Abstract

Background:Lipoaspirated fat grafts are used to reconstruct volume defects in breast surgery. Although intraoperative treatment decisions are influenced by volume changes observed immediately after grafting, clinical effect and patient satisfaction are dependent on volume retention over time. The study objectives were to determine how immediate breast volume changes correlate to implanted graft volumes, to understand long-term adipose graft volume changes, and to study the “dose” effect of adding autologous stromal vascular fraction (SVF) cells to fat grafts on long-term volume retention.Methods:A total of 74 patients underwent 77 cell-enhanced fat grafting procedures to restore breast volume deficits associated with cosmetic and reconstructive indications.
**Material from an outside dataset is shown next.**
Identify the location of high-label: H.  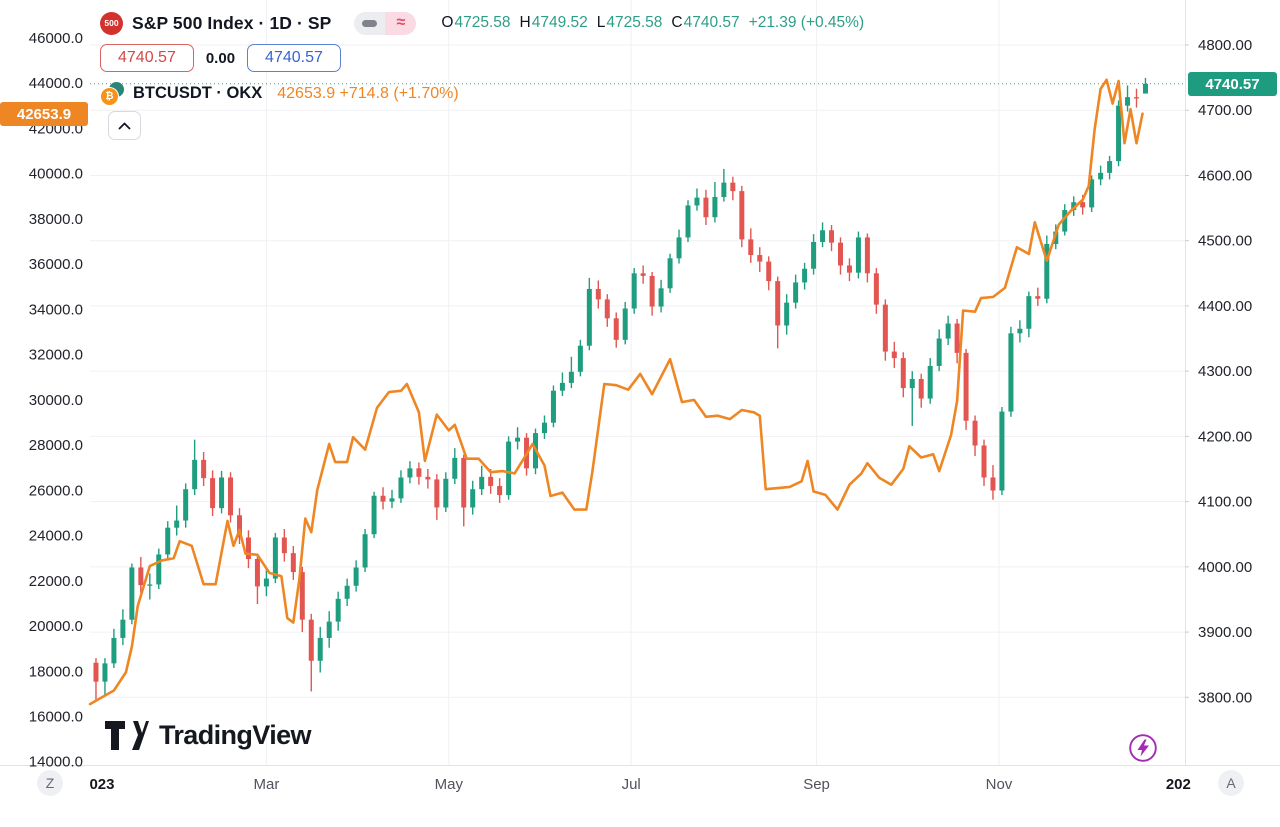
(525, 22).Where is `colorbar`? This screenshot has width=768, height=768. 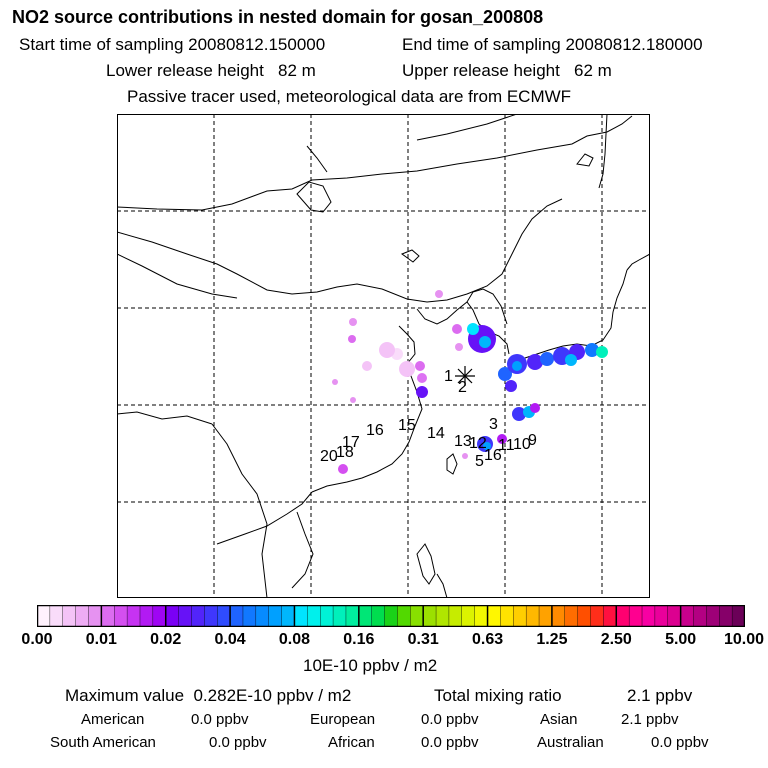 colorbar is located at coordinates (391, 616).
Although all procedures used standardized fat grafts, 21 of the fat grafts were enriched with a low dose of SVF cells and 56 were enriched with a high SVF cell dose. Three-dimensional imaging was used to quantify volume retention over timeResults:For each milliliter of injected fat graft, immediate changes in breast volume were shown to be lower than the actual volume implanted for all methods and clinical indications treated. Long-term breast volume changes stabilize by 90–120 days after grafting. Final volume retention in the long-term was higher with high cell-enhanced fat grafts.Conclusions:Intraoperative immediate breast volume changes do not correspond with implanted fat graft volumes. In the early postoperative period (7–21 days), breast volume increases more than the implanted volume and then rapidly decreases in the subsequent 30–60 days. High-dose cell-enhanced fat grafts decrease early postsurgical breast edema and significantly improve long-term volume retention.